The 2011 numbers show California firms reported roughly $118 billion during the year's opening quarter. That's better than sales tallies from the same period during each of the previous two years, but below the first three months of 2008.
Then, when the Great Recession was still in its opening stages, California businesses reported nearly $128 billion in taxable sales.
The Board of Equalization's numbers for the first three months of 2011 reflect both increasing commerce - especially among motor vehicle dealers - but also spiking gasoline prices.
The tax-collection agency also reported sales increases among other furniture dealers, restaurants and other retailers.
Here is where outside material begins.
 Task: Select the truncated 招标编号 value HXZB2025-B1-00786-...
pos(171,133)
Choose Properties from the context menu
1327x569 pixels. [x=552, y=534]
One economist said high fuel prices remain a serious concern for California consumers, but other retail numbers show a real improvement in the state's economy.
"That's one of the bright spots in the local economy, that people are feeling confident enough to start spending again," Beacon Economics analyst Jordan Levine said.
California vehicle and parts dealers' sold nearly $13 billion worth of taxable goods during the first three months of 2011 while those sales 17.4 percent on a year-over-year basis.
Gasoline stations were the only other part of the state's retail sector in which sales rose by a greater rate, as a 20 percent upward surge in gas prices helped push taxable gasoline sales up by roughly 22 percent to $12.6 billion.
Rising automotive sales indicate a healthier market for car dealers than during the start of the recession, when many Inland Empire car dealerships folded after the economy soured.
"Sales started to slow in early 2008 and are picking up right now," Toyota of San Bernardino owner Cliff Cummings wrote in an email.
"This year we will have a substantial increase at Toyota of San Bernardino and that means jobs and more jobs," he added.
Ford of Upland general manager Mike Sheridan also said his dealership is benefitting from a substantial improvement in business.
"The problem is keeping your inventory stocked," he said.
For at least one dealer, Fairview Ford in San Bernardino, the 215 widening project is a greater problem than the economy, partner Nick DePasquale said.
DePasquale said the dealership is surviving even though people are either scared to drive through the freeway construction or hear false rumors of freeway closures.
Even so, he expects Fairview Ford to to do better in 12 to 18 months after freeway workers finish their tasks near his downtown San Bernardino dealership and potential economic improvements.
"We like our prospects for the future. What goes down must come up, eventually," he said.